Нащупав в кармане рукоятку складного ножа, он спустился вниз по ступенькам, немного постоял, собравшись с духом, и несильно надавил на дверь. Она со скрипом подалась вперед. В подвале стояла полная темнота.
— Есть тут кто живой? — крикнул он, почуяв в тот же миг, как оттуда повеяло затхлой сыростью.
Из темноты подвала не доносилось никаких звуков. Он уже собрался было сделать туда первый шаг, как вдруг сверху, из-за спины, услышал:
— Чего орешь спозаранку?
Николай резко обернулся. Над ним на самой верхней ступеньке стоял Сохатый. И не один. По обе стороны от него находились двое каких-то темных личностей, похожих на тех, что сидели в иномарке, явно еврейской наружности.
— Проходи, не бойся, гостем будешь, — Сохатый спустился к подвальной двери, протянул в темноту руку, что-то нащупал на внутренней стене, после чего в глубине подвала возник мутный свет. — Давай, давай, не раздумывай, раз пришел, — Сохатый шагнул вовнутрь. — Иди за мной.

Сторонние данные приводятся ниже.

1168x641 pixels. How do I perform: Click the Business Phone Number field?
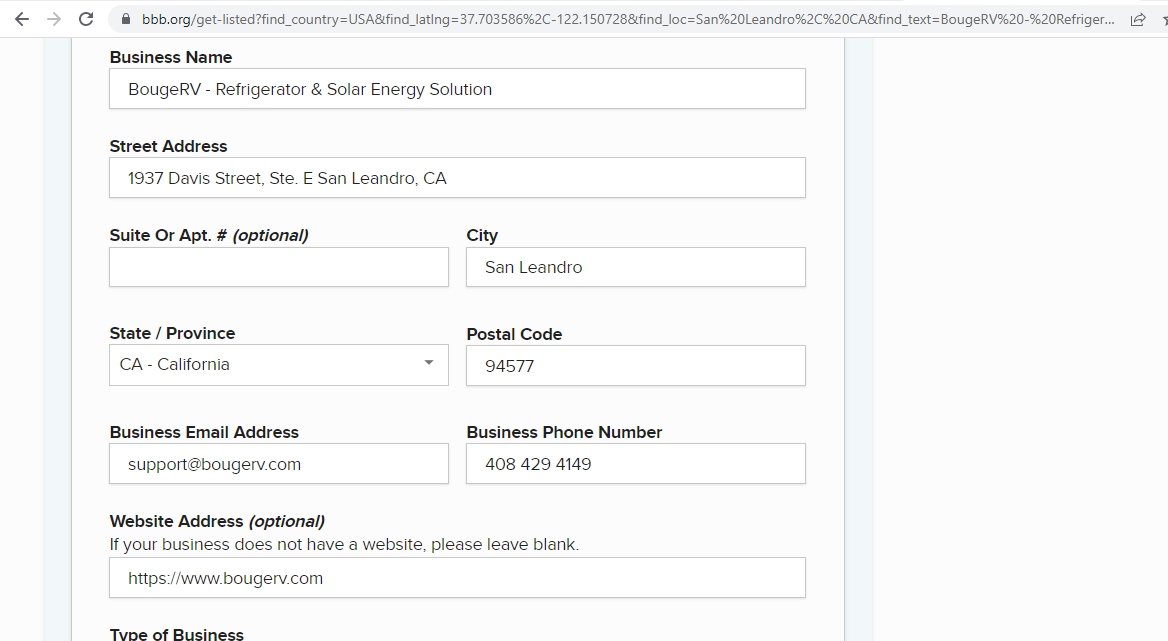point(635,464)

Николай, оглянувшись на тех двоих, что остались сзади, последовал за бывшим зэком. Он шел осторожно по скользкому цементному полу, переступая через темные, едва заметные лужи, битый кирпич, бутылки и какую-то желтую липкую грязь. За своей спиной он слышал неторопливые, хлюпающие шаги. Страха в его сердце не было. Лишь тусклый свет подвала да запах гнили вызывали в нем чувство гадливости по отношению к этому мерзкому месту их встречи. И еще низкий бетонный потолок давяще действовал на разум, в котором пульсировал один-единственный вопрос: «Зачем ты, дурак, сюда приперся?..»

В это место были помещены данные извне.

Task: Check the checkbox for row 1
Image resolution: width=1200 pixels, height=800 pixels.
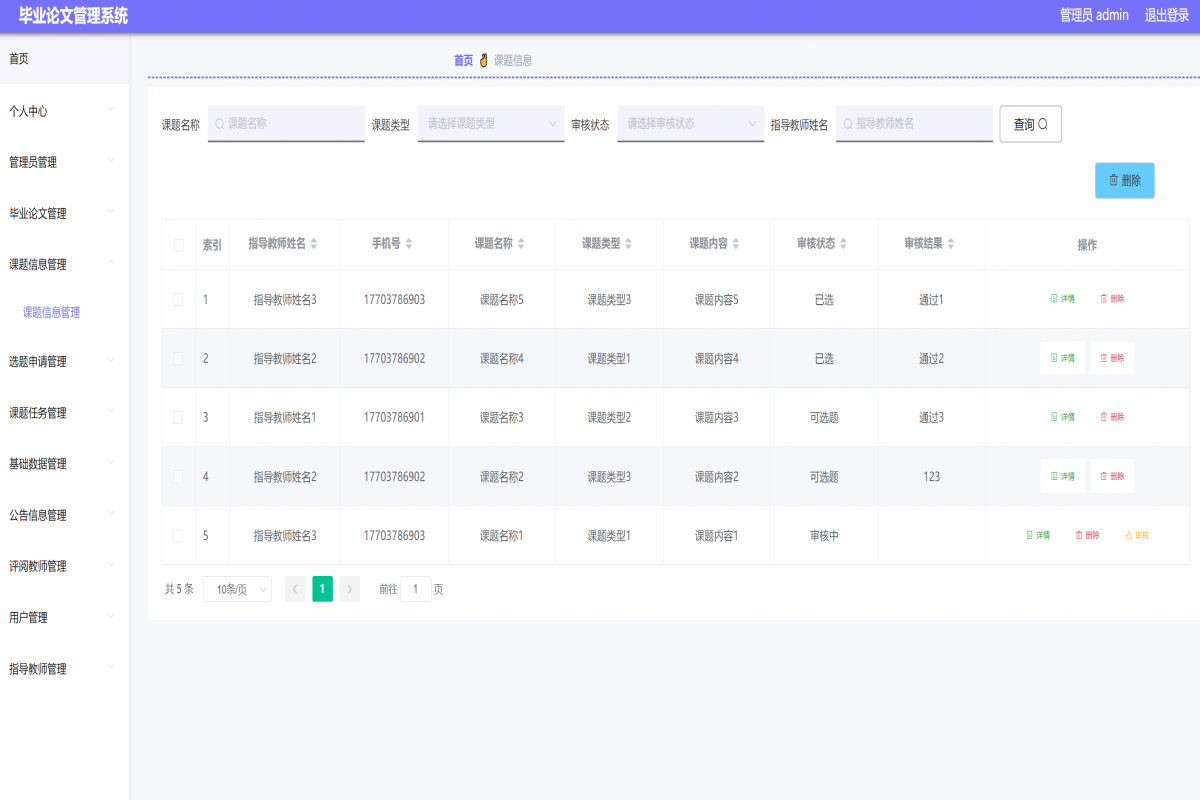Action: click(x=178, y=299)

— Ну, где твои апартаменты? — как можно спокойнее задал  вопрос Николай.
— Да вот тут, — Сохатый повернул в сторону от света в какой-то бетонный проулок, зазвенел ключами.
Николай услышал, как щелкнул замок. Открылась еще одна дверь, за которой вспыхнуло более яркое, люминесцентное освещение. Там оказалось небольшое помещение с глухими стенами, заставленное старой обшарпанной мебелью, серой от пыли и ветхости.
— Заходи, командир, присаживайся, — позвал его Сохатый, указывая на провалившееся с рваной обивкой кресло.
Николай не торопясь переступил порог глухой подвальной комнаты, где, по всей вероятности, и обитал Сохатый. Посмотрел по сторонам, обернулся на вход — там уже стояли двое неприятной наружности мужчин в черных костюмах. Один из них был лет тридцати, низкорослый, щуплый, с длинным горбатым носом, в очках и с рыжей клиновидной бороденкой. Чертами лица он напоминал Троцкого и Свердлова вместе взятых. Другой, имевший широкую черную бороду, был на голову выше Николая и своей мясистой физиономией с толстыми губами и выпуклыми глазами походил на молодого раввина. В руке он держал спортивную сумку.
— Милости просим, — противным скрипучим голосом прокартавил носатый очкарик, захлопнув за собой дверь в это тесное убогое помещение. — Садитесь, садитесь, не стесняйтесь.
Николай плюхнулся в пыльное кресло. Задавать первым какие-либо вопросы ему не хотелось. «Все, что нужно, они скажут сами, — подумал он. — Посмотрим, как дело дальше пойдет».
Один из незнакомцев, тот, что здоровее, поставил сумку на засаленный стол с остатками позеленевшей колбасы и черного сморщенного хлеба, а сам присел на кривой табурет, предварительно смахнув с него ладонью пыль.
Сохатый достал из-под стола бутылку с пивом, уселся на деревянный топчан, прислонившись спиной к бетонной стене, легко откупорил пробку железными зубами, широко разинул пасть и влил в нее булькающую темную жидкость.
— Ну что ж, Николай Васильевич, вот мы и встретились, — вновь картаво заговорил очкарик. Вместо буквы «р» он произносил по-еврейски специфическое «г». Николай понял, что утром по телефону общался именно с ним. — Нехорошо, нехорошо, товарищ Иванов, обижать инвалидов труда и старших по возрасту.., — очкастый еврей с ухмылкой взглянул на железнозубого «инвалида труда», жадно лакающего пиво. — Зачем же вы нанесли моральную и физическую травму этому добропорядочному господину? — он протянул руку в сторону Сохатого, на сморщенном лбу которого выступила испарина.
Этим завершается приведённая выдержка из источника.